▶ SOURCE RECORDS
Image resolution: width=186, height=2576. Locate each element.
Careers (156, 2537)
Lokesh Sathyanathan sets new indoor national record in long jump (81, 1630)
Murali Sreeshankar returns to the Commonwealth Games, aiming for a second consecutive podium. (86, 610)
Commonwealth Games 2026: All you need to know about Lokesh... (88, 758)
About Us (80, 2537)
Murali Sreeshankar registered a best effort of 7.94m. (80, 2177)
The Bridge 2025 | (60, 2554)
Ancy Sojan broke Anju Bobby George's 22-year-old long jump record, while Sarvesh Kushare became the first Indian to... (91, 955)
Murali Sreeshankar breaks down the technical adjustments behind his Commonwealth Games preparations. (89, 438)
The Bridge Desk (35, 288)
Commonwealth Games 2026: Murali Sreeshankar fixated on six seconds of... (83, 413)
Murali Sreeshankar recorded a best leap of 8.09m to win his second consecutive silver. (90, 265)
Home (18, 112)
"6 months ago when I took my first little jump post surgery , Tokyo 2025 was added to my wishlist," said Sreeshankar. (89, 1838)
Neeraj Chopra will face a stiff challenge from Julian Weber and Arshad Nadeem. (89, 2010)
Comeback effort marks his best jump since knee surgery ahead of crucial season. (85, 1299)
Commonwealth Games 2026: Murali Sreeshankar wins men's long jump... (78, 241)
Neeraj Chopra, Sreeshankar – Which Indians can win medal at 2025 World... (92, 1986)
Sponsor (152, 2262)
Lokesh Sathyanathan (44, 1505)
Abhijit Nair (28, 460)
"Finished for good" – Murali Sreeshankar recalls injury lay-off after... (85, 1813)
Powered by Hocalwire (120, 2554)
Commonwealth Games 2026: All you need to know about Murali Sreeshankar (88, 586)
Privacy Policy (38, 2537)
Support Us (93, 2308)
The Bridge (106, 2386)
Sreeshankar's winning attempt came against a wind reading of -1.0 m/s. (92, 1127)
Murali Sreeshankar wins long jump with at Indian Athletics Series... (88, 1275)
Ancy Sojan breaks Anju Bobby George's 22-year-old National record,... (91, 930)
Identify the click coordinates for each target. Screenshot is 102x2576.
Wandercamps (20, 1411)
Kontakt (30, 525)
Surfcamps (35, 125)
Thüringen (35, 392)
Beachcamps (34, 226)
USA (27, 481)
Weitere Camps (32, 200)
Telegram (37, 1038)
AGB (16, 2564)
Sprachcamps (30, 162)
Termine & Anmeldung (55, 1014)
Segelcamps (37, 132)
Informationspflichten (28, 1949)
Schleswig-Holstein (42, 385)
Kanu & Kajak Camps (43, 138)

▶ WHAT NEEDS TO BE DONE
Copy the entries exactly, leaving no line out.

▶ WORKED SOLUTION
Image resolution: width=186, height=2576. Locate each element.
Careers (156, 2537)
Lokesh Sathyanathan sets new indoor national record in long jump (81, 1630)
Murali Sreeshankar returns to the Commonwealth Games, aiming for a second consecutive podium. (86, 610)
Commonwealth Games 2026: All you need to know about Lokesh... (88, 758)
About Us (80, 2537)
Murali Sreeshankar registered a best effort of 7.94m. (80, 2177)
The Bridge 2025 | (60, 2554)
Ancy Sojan broke Anju Bobby George's 22-year-old long jump record, while Sarvesh Kushare became the first Indian to... (91, 955)
Murali Sreeshankar breaks down the technical adjustments behind his Commonwealth Games preparations. (89, 438)
The Bridge Desk (35, 288)
Commonwealth Games 2026: Murali Sreeshankar fixated on six seconds of... (83, 413)
Murali Sreeshankar recorded a best leap of 8.09m to win his second consecutive silver. (90, 265)
Home (18, 112)
"6 months ago when I took my first little jump post surgery , Tokyo 2025 was added to my wishlist," said Sreeshankar. (89, 1838)
Neeraj Chopra will face a stiff challenge from Julian Weber and Arshad Nadeem. (89, 2010)
Comeback effort marks his best jump since knee surgery ahead of crucial season. (85, 1299)
Commonwealth Games 2026: Murali Sreeshankar wins men's long jump... (78, 241)
Neeraj Chopra, Sreeshankar – Which Indians can win medal at 2025 World... (92, 1986)
Sponsor (152, 2262)
Lokesh Sathyanathan (44, 1505)
Abhijit Nair (28, 460)
"Finished for good" – Murali Sreeshankar recalls injury lay-off after... (85, 1813)
Powered by Hocalwire (120, 2554)
Commonwealth Games 2026: All you need to know about Murali Sreeshankar (88, 586)
Privacy Policy (38, 2537)
Support Us (93, 2308)
The Bridge (106, 2386)
Sreeshankar's winning attempt came against a wind reading of -1.0 m/s. (92, 1127)
Murali Sreeshankar wins long jump with at Indian Athletics Series... (88, 1275)
Ancy Sojan breaks Anju Bobby George's 22-year-old National record,... (91, 930)
Identify the click coordinates for each target. Screenshot is 102x2576.
Wandercamps (20, 1411)
Kontakt (30, 525)
Surfcamps (35, 125)
Thüringen (35, 392)
Beachcamps (34, 226)
USA (27, 481)
Weitere Camps (32, 200)
Telegram (37, 1038)
AGB (16, 2564)
Sprachcamps (30, 162)
Termine & Anmeldung (55, 1014)
Segelcamps (37, 132)
Informationspflichten (28, 1949)
Schleswig-Holstein (42, 385)
Kanu & Kajak Camps (43, 138)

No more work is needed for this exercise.